→ What the task asks: Transcribe exactly the line with "Image resolution: width=1628" and each line that follows it in the listing, down to the last, omitting all pictures.

→ The records:
━━━━━━━━━━

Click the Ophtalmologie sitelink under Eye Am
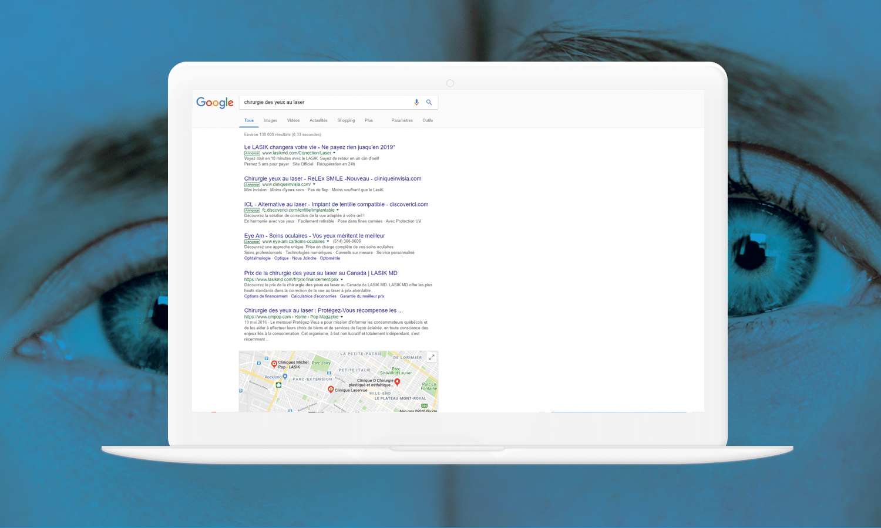 coord(257,258)
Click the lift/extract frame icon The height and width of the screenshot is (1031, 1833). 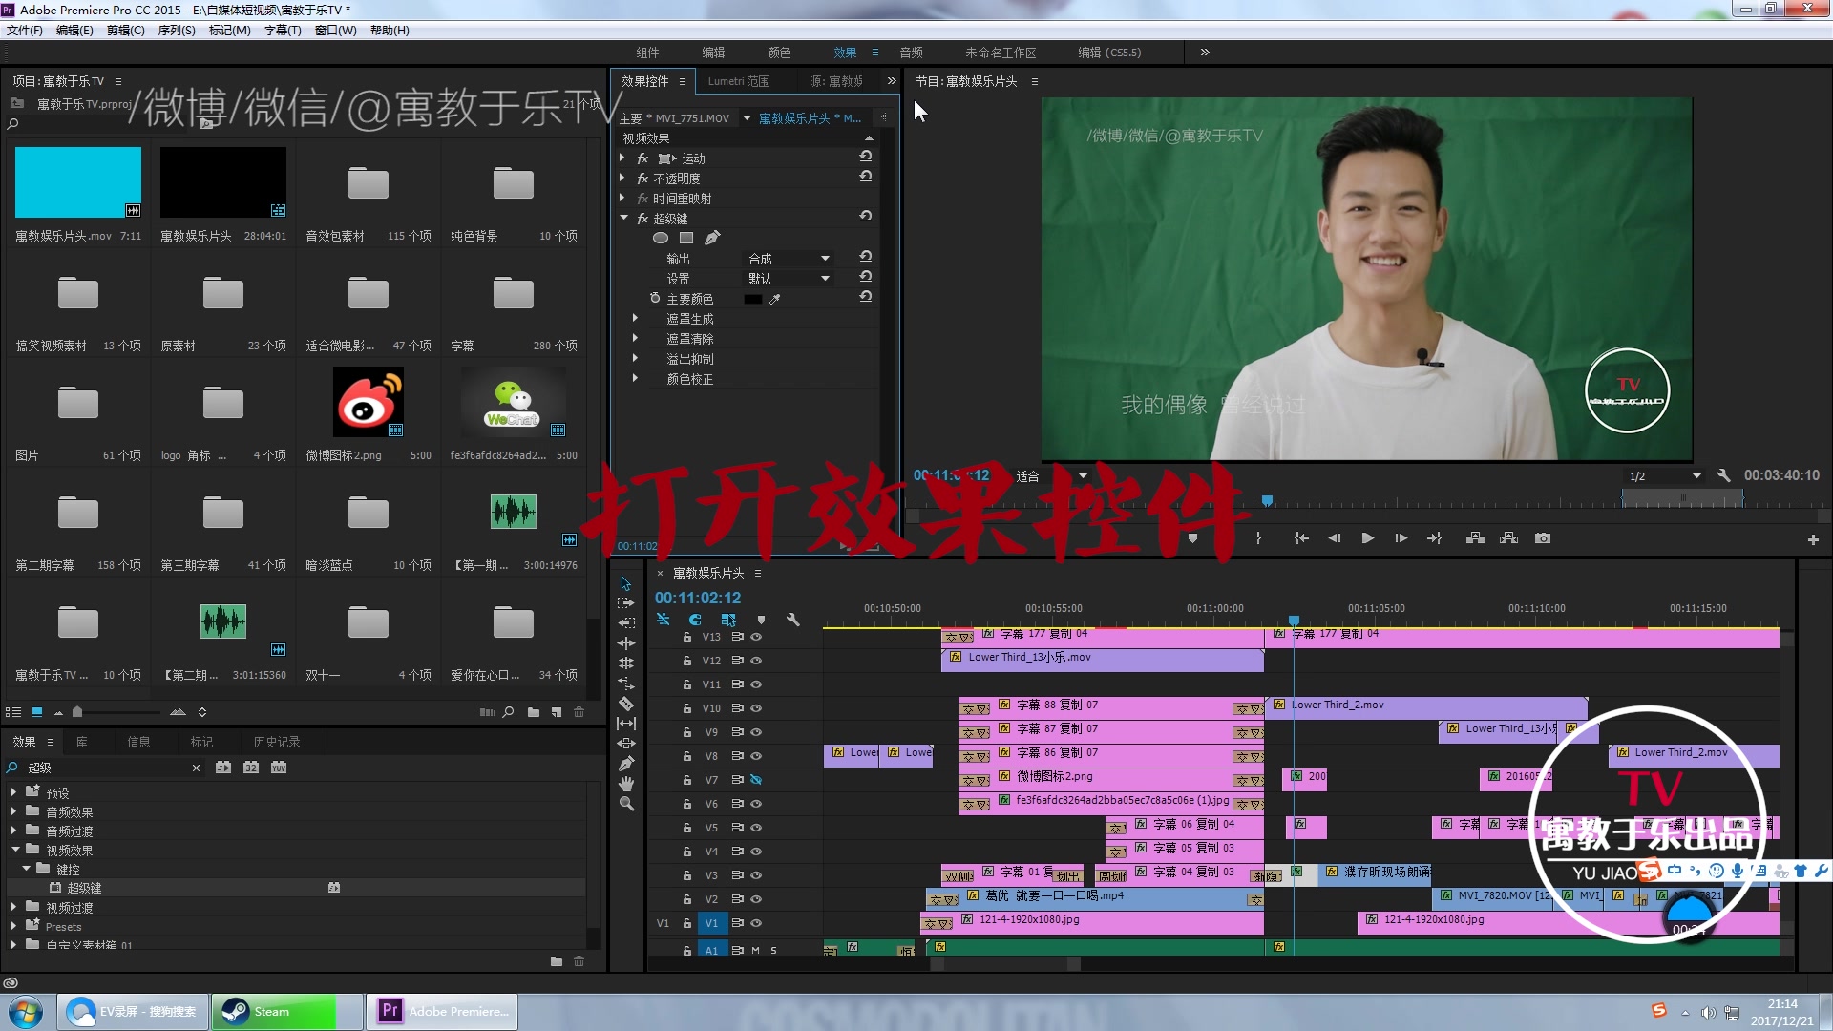(1474, 538)
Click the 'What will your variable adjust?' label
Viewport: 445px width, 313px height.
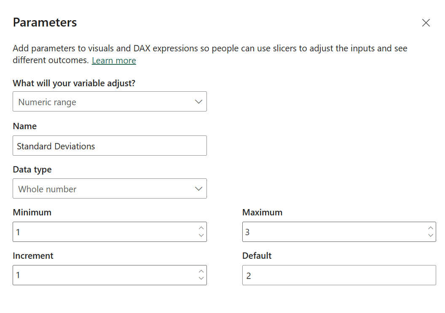pyautogui.click(x=74, y=83)

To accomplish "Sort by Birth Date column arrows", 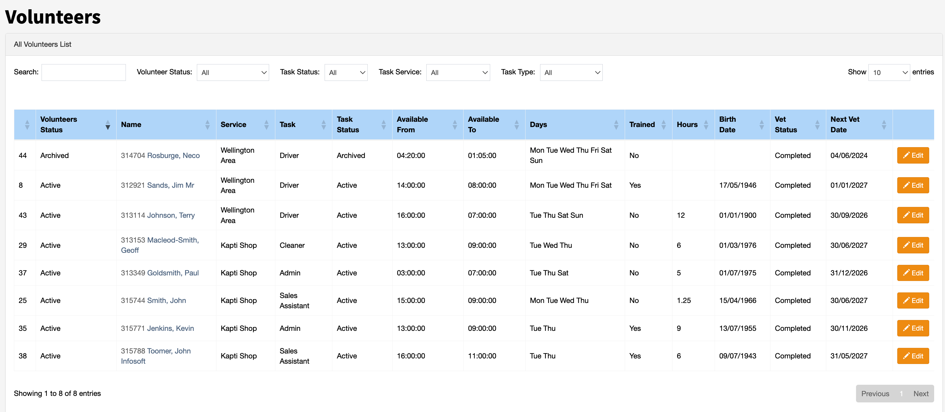I will 762,125.
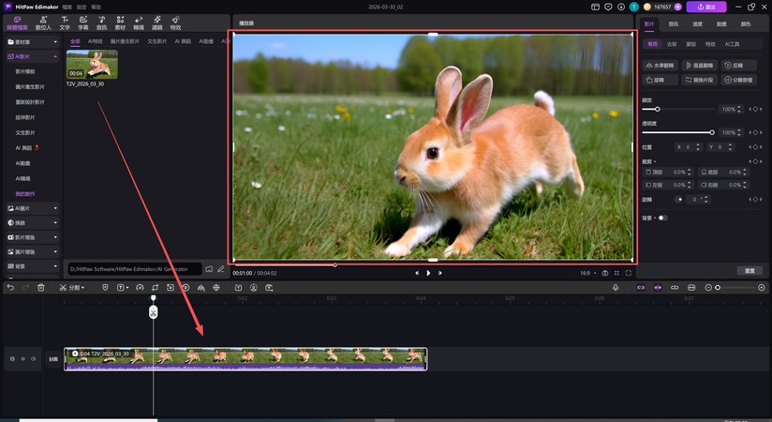The image size is (772, 422).
Task: Toggle the 背景 (Background) switch
Action: click(x=662, y=218)
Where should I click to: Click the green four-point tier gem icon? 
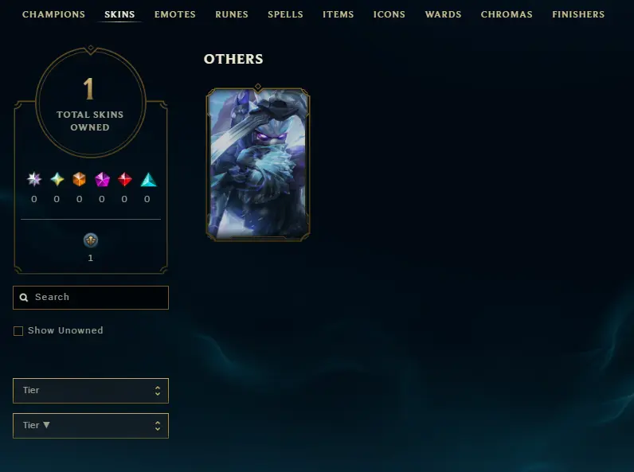point(57,179)
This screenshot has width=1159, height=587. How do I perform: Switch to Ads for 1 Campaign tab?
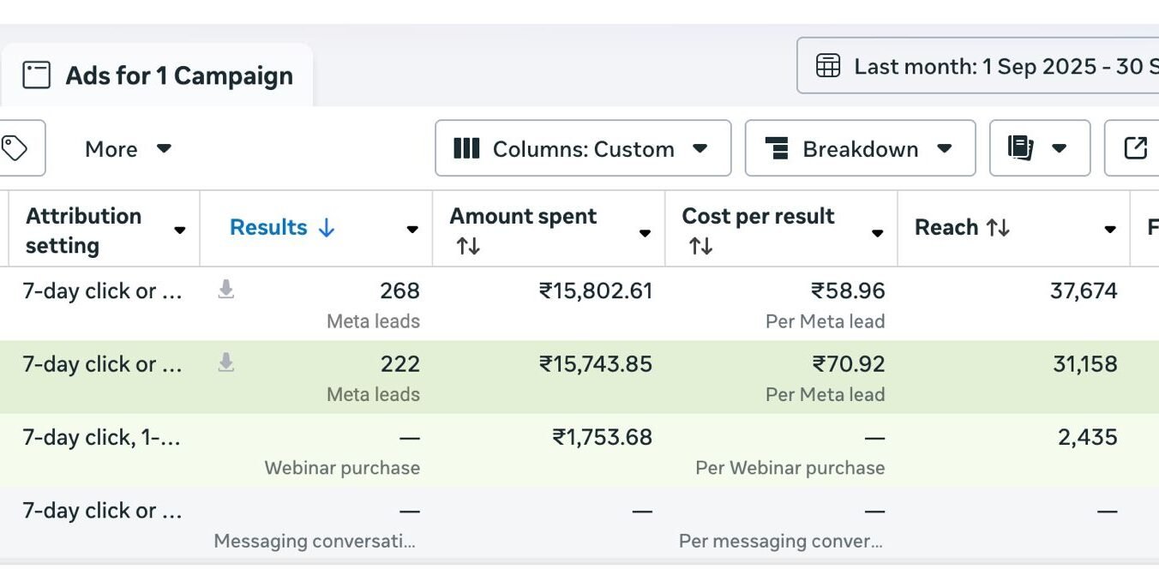tap(158, 75)
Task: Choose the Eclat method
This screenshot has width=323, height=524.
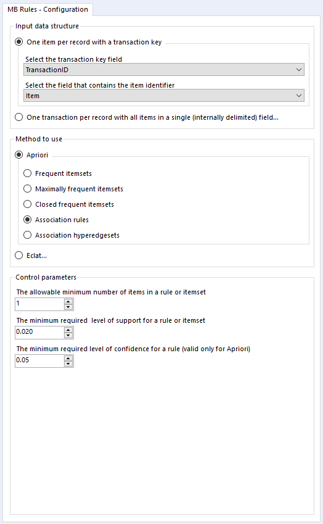Action: point(19,256)
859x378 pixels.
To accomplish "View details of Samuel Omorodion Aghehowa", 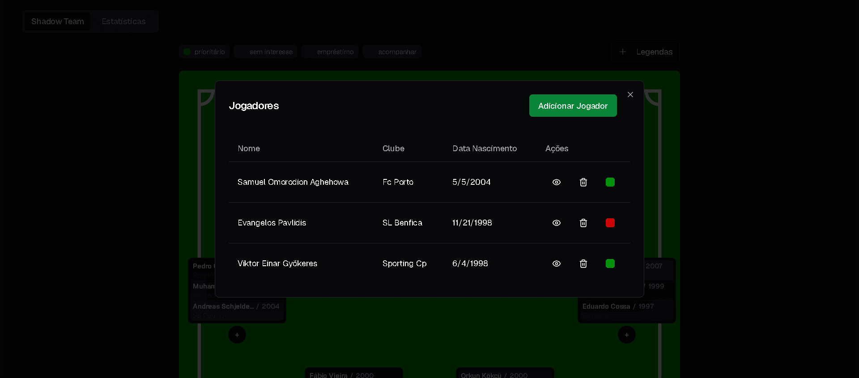I will (556, 182).
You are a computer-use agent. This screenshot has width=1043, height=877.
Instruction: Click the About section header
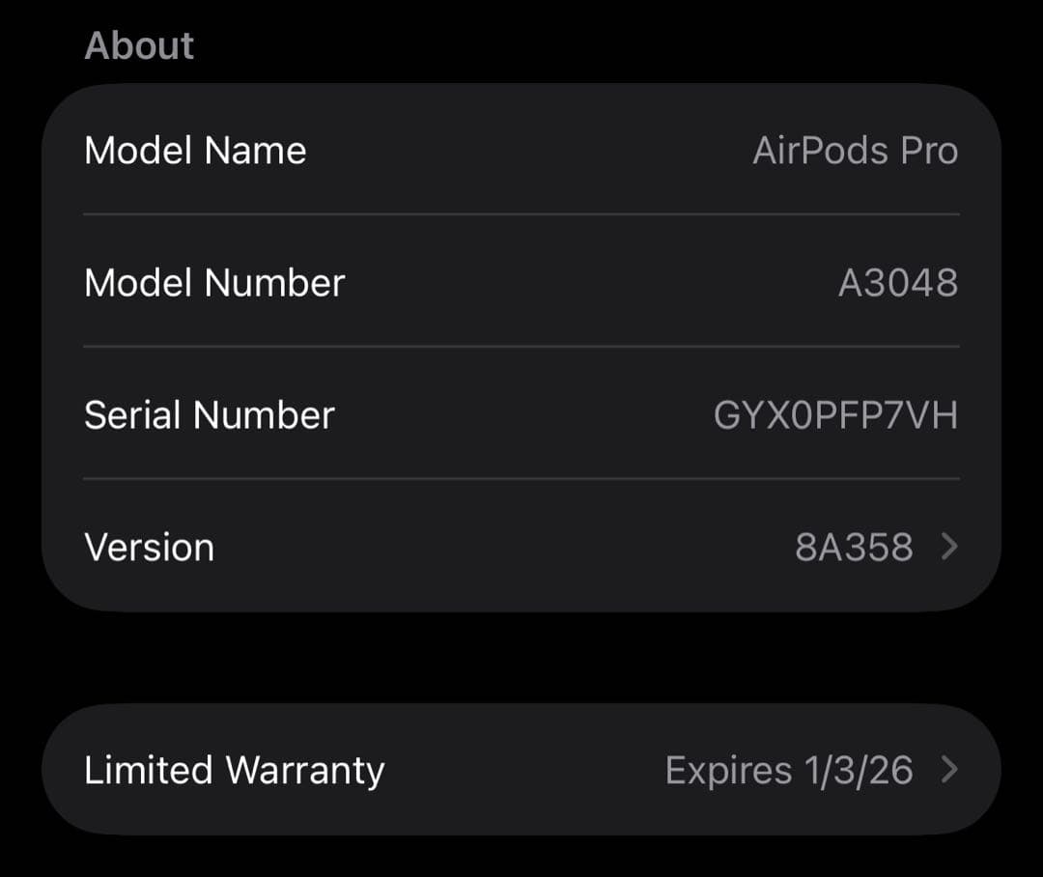(139, 43)
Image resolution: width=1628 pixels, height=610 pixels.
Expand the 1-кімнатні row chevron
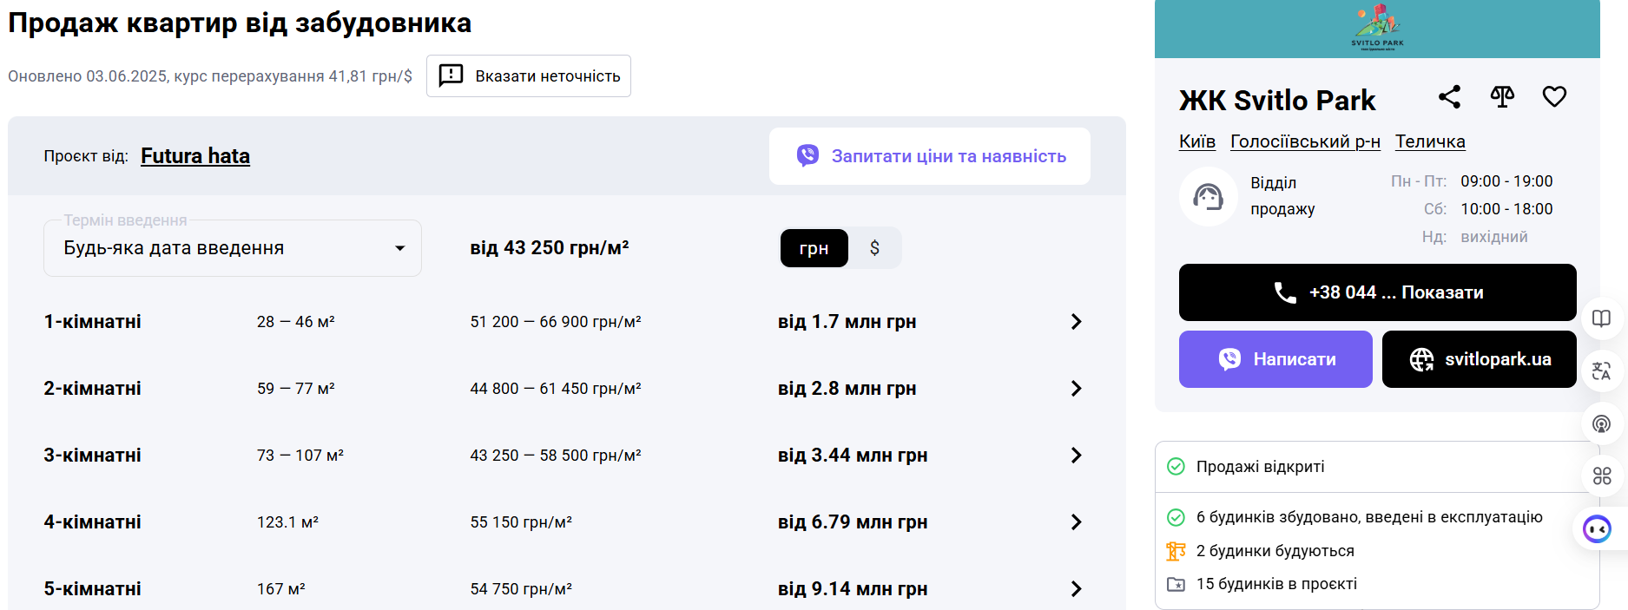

━━━━━━━━━━

→ Solution below:
Image resolution: width=1628 pixels, height=610 pixels.
Expand the 1-кімнатні row chevron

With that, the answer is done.